[Text and item location entries]

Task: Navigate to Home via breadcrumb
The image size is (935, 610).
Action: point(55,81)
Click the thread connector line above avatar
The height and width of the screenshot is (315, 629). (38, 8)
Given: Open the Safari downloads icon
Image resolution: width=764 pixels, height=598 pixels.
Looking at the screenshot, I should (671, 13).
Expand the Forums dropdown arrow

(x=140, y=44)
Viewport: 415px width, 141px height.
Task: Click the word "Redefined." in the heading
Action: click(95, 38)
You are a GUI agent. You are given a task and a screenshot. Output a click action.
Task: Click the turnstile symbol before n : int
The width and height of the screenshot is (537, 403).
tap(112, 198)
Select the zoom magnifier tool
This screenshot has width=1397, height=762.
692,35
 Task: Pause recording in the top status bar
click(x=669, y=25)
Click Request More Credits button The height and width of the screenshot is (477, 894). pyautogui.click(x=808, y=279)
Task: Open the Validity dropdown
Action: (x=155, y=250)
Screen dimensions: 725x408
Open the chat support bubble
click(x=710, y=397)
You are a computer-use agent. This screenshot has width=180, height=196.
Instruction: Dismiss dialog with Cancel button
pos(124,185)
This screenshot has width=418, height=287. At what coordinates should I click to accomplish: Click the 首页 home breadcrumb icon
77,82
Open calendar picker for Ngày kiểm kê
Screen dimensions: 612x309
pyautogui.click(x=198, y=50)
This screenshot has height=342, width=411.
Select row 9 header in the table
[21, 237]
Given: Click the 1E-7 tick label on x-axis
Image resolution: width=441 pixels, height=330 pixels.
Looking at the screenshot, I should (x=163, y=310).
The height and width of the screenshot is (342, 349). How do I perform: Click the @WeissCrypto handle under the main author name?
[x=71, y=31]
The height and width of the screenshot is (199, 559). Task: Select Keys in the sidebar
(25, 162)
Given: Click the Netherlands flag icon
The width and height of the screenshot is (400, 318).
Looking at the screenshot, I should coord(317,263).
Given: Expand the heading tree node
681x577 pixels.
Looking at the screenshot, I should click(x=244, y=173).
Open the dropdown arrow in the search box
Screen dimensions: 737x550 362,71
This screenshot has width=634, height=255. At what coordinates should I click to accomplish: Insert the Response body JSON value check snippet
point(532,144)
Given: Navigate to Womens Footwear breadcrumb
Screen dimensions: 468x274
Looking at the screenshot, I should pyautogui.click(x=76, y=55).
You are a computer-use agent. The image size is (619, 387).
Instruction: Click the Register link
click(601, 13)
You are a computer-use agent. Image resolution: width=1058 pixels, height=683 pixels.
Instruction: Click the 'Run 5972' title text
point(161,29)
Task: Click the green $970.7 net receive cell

#### Aim of the exercise:
Reproduce the items word for word, starting at the first line and ending with the line that contains "tap(112, 198)", including that line.

#### Reply to the exercise:
Task: Navigate to Home via breadcrumb
The image size is (935, 610).
Action: point(55,81)
Click the thread connector line above avatar
The height and width of the screenshot is (315, 629). (38, 8)
Given: Open the Safari downloads icon
Image resolution: width=764 pixels, height=598 pixels.
Looking at the screenshot, I should (671, 13).
Expand the Forums dropdown arrow

(x=140, y=44)
Viewport: 415px width, 141px height.
Task: Click the word "Redefined." in the heading
Action: click(95, 38)
You are a GUI agent. You are given a task and a screenshot. Output a click action.
Task: Click the turnstile symbol before n : int
The width and height of the screenshot is (537, 403).
tap(112, 198)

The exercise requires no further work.